Economists try to address their subject with a scientist's objectivity. They devise theories, collect data, and then analyze these data in an attempt to verify or refute their theories. In other words, they are working with scientific methods.
Why do economists make assumptions?
Because assumptions can simplify the complex world and make it easier to understand.
Should an economic model describe reality exactly?
No, it shouldn't. Economics models are built with assumptions, omitting many details of economy that are irrelevant for studying the question at hand. Models simplify the reality to improve our understanding of it.
Draw and explain a production possibilities frontier for an economy that produce corn and rice. What happens to this frontier if a new fertilizer is developed that increases the amount of corn that can be produced on each acre of land?
Suppose there are 100 acres of land and people can produce 1 unit of corn or 1 unit of rice with each acre of land.
Quantity of rice + quantity of corn = 100 units.
The production possibilities frontier is the white line in the picture below.
After the new fertilizer is developed suppose people can produce 2 units of corn or 1 unit of rice with each acre of land.
Quantity of rice + quantity of corn × 1/2 = 100 units
The production possibilities frontier is the red line in the picture below.
Points on the production possibilities frontier represent efficient level of production. Points inside the production possibilities frontier represent inefficient level of production.
What are the two subfields into which economics is divided? Explain what each subfield studies.
The field of economics is divided into two subfields: microeconomics and macroeconomics. Microeconomists study decision making by households and firms and the interaction among households and firms in the marketplace. Macroeconomists study the forces and trends that affect the economy as a whole.
What is the difference between a positive and a normative statement? Give an example of each.
A positive statement is an assertion about how the world is while a normative statement is an assertion about how the world ought to be.
A POSITIVE STATEMENT: Policymakers face trade-offs between efficiency and equity.
A NORMATIVE STATEMENT: Policymaker should sacrifice equity for efficiency.
What is the Council of Economic Advisers?
The Council of Economic Advisers, an agency within the Executive Office of the President, is charged with offering the President objective economic advice on the formulation of both domestic and international economic policy.
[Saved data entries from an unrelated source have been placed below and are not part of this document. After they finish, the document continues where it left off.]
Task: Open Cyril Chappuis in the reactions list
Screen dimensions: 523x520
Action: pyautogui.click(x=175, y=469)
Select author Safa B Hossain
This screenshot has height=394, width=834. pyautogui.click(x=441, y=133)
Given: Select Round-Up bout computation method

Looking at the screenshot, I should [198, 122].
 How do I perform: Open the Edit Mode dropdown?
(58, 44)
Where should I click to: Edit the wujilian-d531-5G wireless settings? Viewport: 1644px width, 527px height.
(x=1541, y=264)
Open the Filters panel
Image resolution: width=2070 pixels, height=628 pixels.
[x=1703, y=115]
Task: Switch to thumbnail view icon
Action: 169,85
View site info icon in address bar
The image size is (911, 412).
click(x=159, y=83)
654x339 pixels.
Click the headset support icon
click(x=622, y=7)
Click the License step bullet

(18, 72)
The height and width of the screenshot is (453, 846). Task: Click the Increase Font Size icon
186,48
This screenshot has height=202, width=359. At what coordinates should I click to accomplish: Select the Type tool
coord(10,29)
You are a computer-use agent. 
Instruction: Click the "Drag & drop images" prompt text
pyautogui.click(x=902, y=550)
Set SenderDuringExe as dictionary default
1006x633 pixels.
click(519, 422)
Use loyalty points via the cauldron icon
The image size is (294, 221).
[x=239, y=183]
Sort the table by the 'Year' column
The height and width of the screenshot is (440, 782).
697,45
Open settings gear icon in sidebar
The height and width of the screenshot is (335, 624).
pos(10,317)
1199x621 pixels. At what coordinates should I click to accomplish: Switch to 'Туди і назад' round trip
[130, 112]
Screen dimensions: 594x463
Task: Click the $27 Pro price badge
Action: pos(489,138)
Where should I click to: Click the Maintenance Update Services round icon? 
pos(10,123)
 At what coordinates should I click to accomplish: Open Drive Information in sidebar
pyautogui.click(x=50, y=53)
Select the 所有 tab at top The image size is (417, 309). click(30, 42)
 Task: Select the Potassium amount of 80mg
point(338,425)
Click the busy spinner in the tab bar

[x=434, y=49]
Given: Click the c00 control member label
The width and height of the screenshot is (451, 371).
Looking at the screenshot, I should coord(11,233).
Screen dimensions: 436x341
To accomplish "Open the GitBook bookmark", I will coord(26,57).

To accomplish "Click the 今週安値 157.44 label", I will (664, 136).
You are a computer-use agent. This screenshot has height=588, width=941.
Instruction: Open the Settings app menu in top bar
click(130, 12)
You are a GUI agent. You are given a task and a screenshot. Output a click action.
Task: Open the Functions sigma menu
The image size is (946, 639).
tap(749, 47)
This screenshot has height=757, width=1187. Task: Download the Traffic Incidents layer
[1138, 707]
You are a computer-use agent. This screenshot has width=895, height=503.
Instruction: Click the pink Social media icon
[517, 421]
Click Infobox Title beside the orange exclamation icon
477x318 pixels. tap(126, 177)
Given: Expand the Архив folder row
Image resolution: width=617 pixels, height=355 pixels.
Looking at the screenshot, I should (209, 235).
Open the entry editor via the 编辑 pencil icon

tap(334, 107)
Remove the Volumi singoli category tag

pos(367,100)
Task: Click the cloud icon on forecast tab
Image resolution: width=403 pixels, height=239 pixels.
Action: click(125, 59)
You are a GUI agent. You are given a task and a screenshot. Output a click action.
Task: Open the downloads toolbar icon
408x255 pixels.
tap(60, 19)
The Council bases its recommendations and analysis on economic research and empirical evidence, using the best data available to support the President in setting our nation's economic policy.
The Council is currently comprised of a Chairman and two Members. The Chairman is Jason Furman. The Council's members are Betsey Stevenson and Jim Stock. The Council is supported by a staff of professional senior economists, staff economists and research assistants, as well as a statistical office.
Economists who advise policymakers offer conflicting advice either because of differences in scientific judgments or because of differences in values.